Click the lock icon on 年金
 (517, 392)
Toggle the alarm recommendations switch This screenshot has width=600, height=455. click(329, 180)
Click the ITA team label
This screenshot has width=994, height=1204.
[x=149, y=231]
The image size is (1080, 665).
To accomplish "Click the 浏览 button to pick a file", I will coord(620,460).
--
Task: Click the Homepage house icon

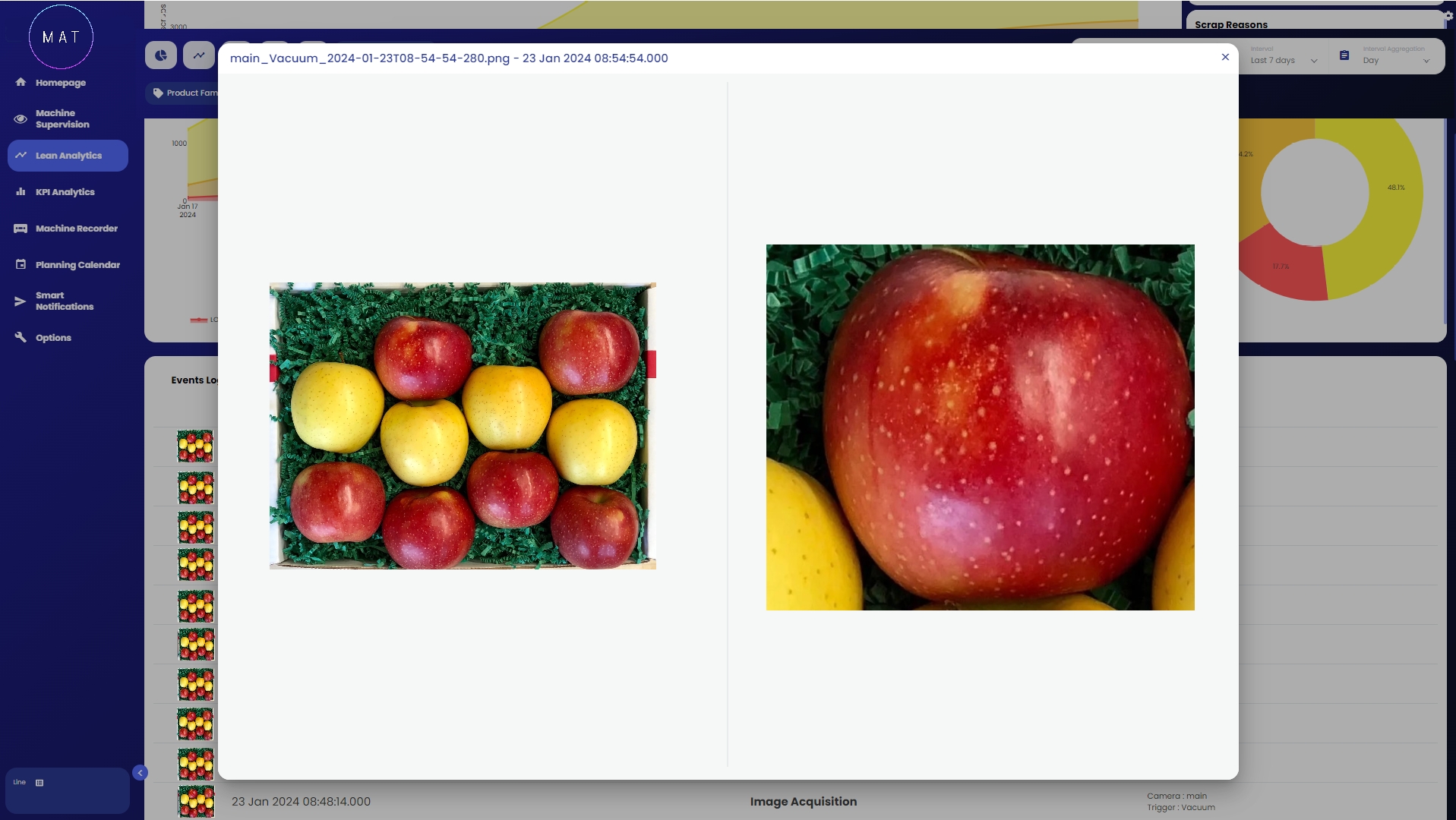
==
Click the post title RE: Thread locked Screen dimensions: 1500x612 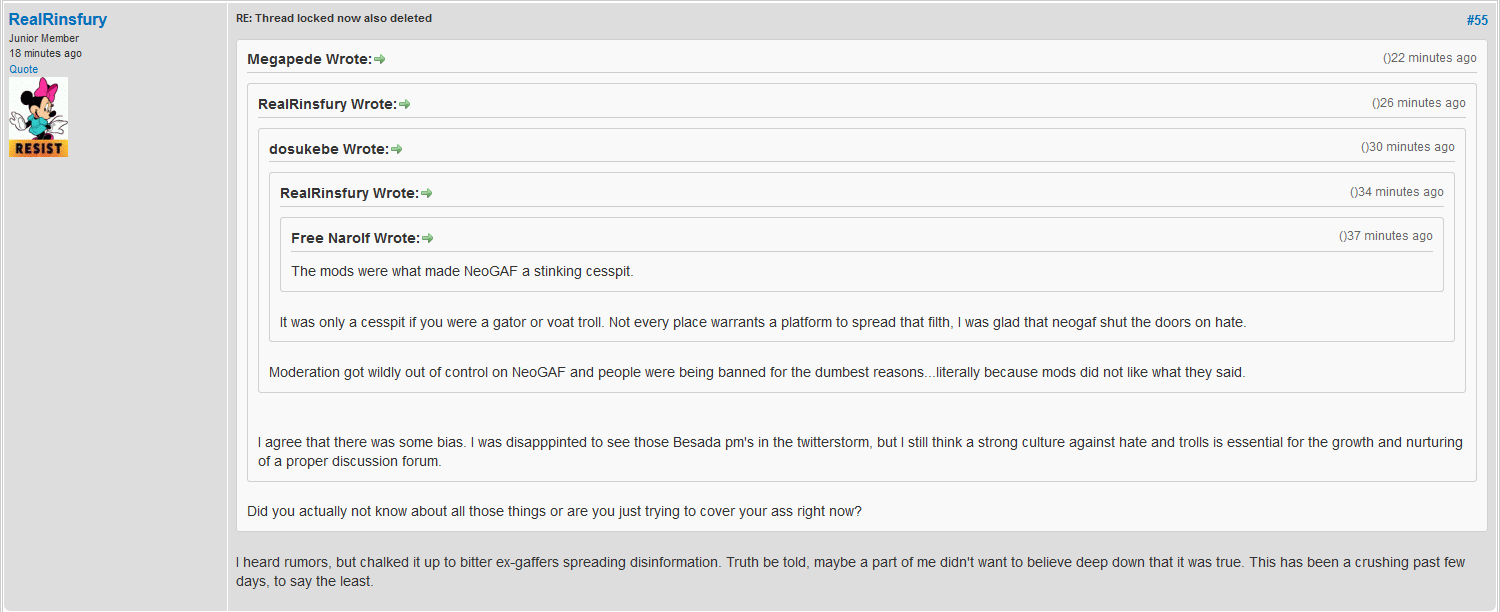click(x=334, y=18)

What you will do:
Every line above from the line with "Click the lock icon on 年金" to the line with "The image size is (1080, 665).", inclusive, must be returned exactly; no other line belongs in the reply.

Answer to this exercise:
Click the lock icon on 年金
 (517, 392)
Toggle the alarm recommendations switch This screenshot has width=600, height=455. click(329, 180)
Click the ITA team label
This screenshot has width=994, height=1204.
[x=149, y=231]
The image size is (1080, 665).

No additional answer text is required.